Sennonché, a forza di scherzare, in Italia le cose si avverano e anzi superano qualsiasi leggiadra congettura. Con il che dispiace pure, ma è necessario qui riepilogare, e davvero molto parzialmente, l’essenza della cultura istituzionale di Berlusconi, e quindi il conflitto d’interessi, gli avvocati e le vallette in Parlamento, le miss al governo, le leggi ad personam, i processi, le condanne e dunque gli attacchi alle procure e le valutazioni sulla salute psichica dei magistrati, i riferimenti bonari a Mussolini e al fascismo, lo stalliere in casa, le barzellette sessiste, «l’Italia è un paese di merda», le gare di burlesque, una certa smania per le under 18 e una passione per i gasdotti orientali, i vertici ad Arcore, gli incontri internazionali a villa La Certosa...
Sono cose sapute e fin troppo risapute, ma nel preciso momento in cui, sia pure per la quinta o sesta volta, si pensa di riscrivere le regole, beh, veramente non è tanto curioso che Berlusconi si candidi, ma lo è molto di più che qualcuno lo prenda in considerazione facendo finta che tutti questi strappi, e altri ancora, non contino nulla.
Tutto ciò non significa demonizzare Berlusconi, che a differenza di tanti altri suoi avversari resta un grande capo politico.

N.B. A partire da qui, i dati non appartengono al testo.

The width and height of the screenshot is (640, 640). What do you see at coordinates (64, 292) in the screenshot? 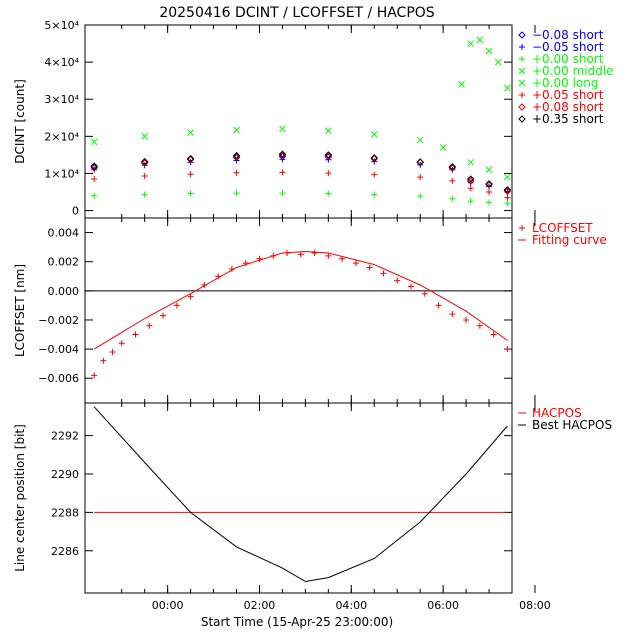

Quando comparve all’orizzonte nel 1994, e nello studio alla Vetrata del Quirinale si fece impiatricciare la faccia di cerone prima di mostrarsi ai giornalisti, egli recava una concezione manageriale e in qualche modo dilettantesca dei poteri e degli organi costituzionali. Luoghi inutili e svuotati dove si perdeva un sacco di tempo.

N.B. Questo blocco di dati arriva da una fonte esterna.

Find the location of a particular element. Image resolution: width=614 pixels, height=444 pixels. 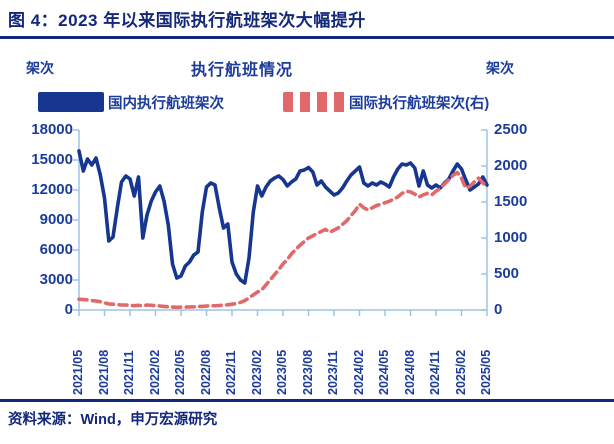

Una volta ad esempio, con il solito sorriso sulla bocca, disse che i parlamentari la tiravano per le lunghe per dimostrare alle mogli che non andavano a Roma «solo perché lì avevano l’amante». Un’altra volta — oh santa semplicità! — giunse a suggerire una specie di riforma per cui per approvare le leggi bastava far votare i capigruppo. E se pure tali grossolane valutazioni denotavano irrimediabilmente una concezione assai privatistica della cosa pubblica, il guaio è che Berlusconi, ex dilettante di talento, prese a rivendicarla strizzando l’occhietto all’antipolitica, come pure presentandosi a un certo pubblico che conosceva bene come un inconfessabile e selvaggio sovvertitore del sistema, per giunta dall’interno.
Il Contratto televisivo con gli italiani era il massimo della sacralità istituzionale cui era disposto a sottoporsi. Anche come presidente del Consiglio, la sua predisposizione d’ufficio, per così dire, era quella di essere «concavo» o «convesso» a seconda delle circostanze. Ma qui si fermava, restando pur sempre lui al centro, superiore a qualsiasi altro potere fissato da una carta che non perdeva occasione di definire «sovietica».

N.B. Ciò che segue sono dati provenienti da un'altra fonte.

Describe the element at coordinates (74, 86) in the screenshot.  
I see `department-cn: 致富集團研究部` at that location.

Ora è anche vero che l’Italia è la madre del trasformismo, per cui tutto è possibile, anche che il Cavaliere assuma di colpo pensose pose da statista, per cui di recente si è pure scandalizzato per i comportamenti dei grillini in Parlamento. Ma quando ritornò a Palazzo Chigi la terza volta, nel 2008 in tal modo espresse il proprio compiacimento a proposito del governo, il «suo» governo: «Per la prima volta ne ho uno che fila come un orologio: sembra un consiglio d’amministrazione».
E di nuovo viene un po’ da sorridere, ma certo non sorrise il presidente Napolitano scoprendo, se così si può dire, in quale modo e per quali fini il premier concepiva i decreti legge vuoi in tema di intercettazioni che di salvezza personale, per non dire su Eliana o salva-Mediaset. Nessuno meglio del presidente della Repubblica può stabilire la sincerità di Berlusconi nel mentre chiede o forse pretende di riscrivere la Costituzione della Repubblica italiana.